Osman CAN
AK Parti’nin sorunları çözerken bir yandan bu günkü cari siyasal sistemin Türkiye’nin başına bela ettiği meselelerle uğraştığını görmek gerekir. Bunun görülmesi, yargının yapısını ve bürokratik teşkilatlanmasını değiştirmeden yargı paketleriyle sonuç alınamayacağını gözler önüne seriyor.
DÖRDÜNCÜ yargı paketi diye bilinen yeni yasa tasarısı Meclis Başkanlığı’na sunuldu ve bu ana kadar çeşitli Saiklerle üretilmiş beklentiler karşılık bulmayınca, paketin boş olduğu iddiaları medyanın ve siyasetin manşetlerini süslemeye başladı. Beklentiler ile pakete yöneltilmiş eleştiriler konusunda Tarhan Erdem’in (Radikal, 11.3.2013) yazısına eklenecek bir şey yok. Bu paketin ifade özgürlüğü ve diğer bazı alanlarda özgürlük alanını genişletmeyi amaçladığı ortada.
Ancak şu soruyu sormakta yarar var: Özgürlük alanını neden dar ve neden uyum yasaları veya yargı paketleriyle genişletilmeye çalışılıyor? Bu yöntem, sorunu nihai bir şekilde çözebilir mi?
Amaç değil yöntem ayrıntısı
Konuya TMK 6. ve 7. maddeleriyle TCK 220. maddesindeki değişiklikler yönünden baktığımızda üç sorun görmek mümkündür.
TMK 6. Maddenin 2. fıkrası daha önce “Terör örgütlerinin bildiri veya açıklamalarını basanlara veya yayınlayanlara bir yıldan üç yıla kadar hapis cezası verilir” deniyordu. Değişiklik gerçekleşirse fıkra, “Terör örgütlerinin cebir, şiddet veya tehdit içeren yöntemlerini meşru gösteren veya öven ya da bu yöntemlere başvurmayı teşvik eden bildiri veya açıklamalarını basanlara veya yayınlayanlara bir yıldan üç yıla kadar hapis cezası verilir” halini alacak. TMK 7. Madde ile TCK 220 maddesi de aynı doğrultuda değiştiriliyor.

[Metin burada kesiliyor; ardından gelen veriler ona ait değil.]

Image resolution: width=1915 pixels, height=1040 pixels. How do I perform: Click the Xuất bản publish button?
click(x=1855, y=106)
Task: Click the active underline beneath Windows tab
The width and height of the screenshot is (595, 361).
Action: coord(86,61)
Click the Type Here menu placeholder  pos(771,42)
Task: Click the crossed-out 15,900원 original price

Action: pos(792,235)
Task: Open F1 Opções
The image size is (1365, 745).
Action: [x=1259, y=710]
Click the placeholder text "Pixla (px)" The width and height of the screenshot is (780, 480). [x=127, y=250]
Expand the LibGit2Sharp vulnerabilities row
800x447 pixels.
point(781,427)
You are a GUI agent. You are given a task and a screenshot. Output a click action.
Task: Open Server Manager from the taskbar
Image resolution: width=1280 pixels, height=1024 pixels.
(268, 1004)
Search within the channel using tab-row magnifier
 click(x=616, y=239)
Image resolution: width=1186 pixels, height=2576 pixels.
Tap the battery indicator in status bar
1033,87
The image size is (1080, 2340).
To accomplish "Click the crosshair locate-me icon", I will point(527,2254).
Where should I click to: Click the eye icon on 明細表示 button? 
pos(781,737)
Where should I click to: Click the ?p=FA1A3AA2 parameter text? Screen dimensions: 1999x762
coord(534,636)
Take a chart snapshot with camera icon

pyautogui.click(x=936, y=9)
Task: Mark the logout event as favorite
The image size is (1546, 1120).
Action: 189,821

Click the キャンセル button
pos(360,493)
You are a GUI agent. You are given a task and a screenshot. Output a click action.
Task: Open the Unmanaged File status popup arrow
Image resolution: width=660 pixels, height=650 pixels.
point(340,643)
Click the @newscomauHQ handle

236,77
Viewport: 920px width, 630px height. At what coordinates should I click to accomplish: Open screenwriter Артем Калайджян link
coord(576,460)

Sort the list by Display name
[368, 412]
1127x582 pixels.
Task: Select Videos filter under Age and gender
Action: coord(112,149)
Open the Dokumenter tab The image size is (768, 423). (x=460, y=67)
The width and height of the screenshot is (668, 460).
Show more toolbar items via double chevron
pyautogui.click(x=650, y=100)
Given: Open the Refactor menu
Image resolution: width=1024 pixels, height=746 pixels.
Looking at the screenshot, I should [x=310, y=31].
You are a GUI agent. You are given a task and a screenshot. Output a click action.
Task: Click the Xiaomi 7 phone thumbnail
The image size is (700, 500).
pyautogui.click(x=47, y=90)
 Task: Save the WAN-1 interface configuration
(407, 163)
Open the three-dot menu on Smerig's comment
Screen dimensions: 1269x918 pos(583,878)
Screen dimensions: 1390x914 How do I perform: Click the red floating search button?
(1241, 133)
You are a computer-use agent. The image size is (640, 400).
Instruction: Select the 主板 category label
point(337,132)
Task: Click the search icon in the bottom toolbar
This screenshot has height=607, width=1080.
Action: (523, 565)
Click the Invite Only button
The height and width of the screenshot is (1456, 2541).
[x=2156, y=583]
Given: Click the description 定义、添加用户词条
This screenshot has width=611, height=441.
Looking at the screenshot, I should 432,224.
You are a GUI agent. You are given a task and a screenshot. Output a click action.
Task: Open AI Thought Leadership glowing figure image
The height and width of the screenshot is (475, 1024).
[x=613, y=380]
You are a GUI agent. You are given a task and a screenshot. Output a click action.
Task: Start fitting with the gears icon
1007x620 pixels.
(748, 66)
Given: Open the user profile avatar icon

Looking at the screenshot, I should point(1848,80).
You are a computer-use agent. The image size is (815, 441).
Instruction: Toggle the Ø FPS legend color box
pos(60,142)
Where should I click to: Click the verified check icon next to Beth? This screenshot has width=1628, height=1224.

Değişikliğin mantığını sadece değişiklik metnine bakarak anlamak zor olabilir. Zira terör örgütü deyince, zaten akla cebir, şiddet veya tehdit yönteminden başka bir şeyin gelmemesi gerekiyor. Yani bir örgütü terör örgütü yapan, onun amacı değil, kullandığı yöntem, yani şiddet, cebir veya tehdit yöntemidir. Bu bağlamda örneğin El Kaide, İslam’ı yaymak istediği veya ABD’nin İslam ülkelerini sömürmesine karşı çıktığı için değil, bu amaçlarını gerçekleştirmek için terör yöntemlerine başvurduğundan dolayı terör örgütü olarak kabul ediliyor. Aynı şekilde PKK da, teknik olarak Kürtlerin haklarını savunduğu, dil yasağına yahut işkencelere karşı çıktığı için değil, siyasal hedeflerine ulaşmak için terör yöntemini kullandığından terör örgütü olarak kabul ediliyor.
Pratik hala aynı
Demokratik bir sistemde terörün propagandasından anlaşılan şey doğal olarak yöntemin propagandası. O halde bu değişiklik neden yapılıyor?
Bu soru, temel sorunlardan birine işaret ediyor.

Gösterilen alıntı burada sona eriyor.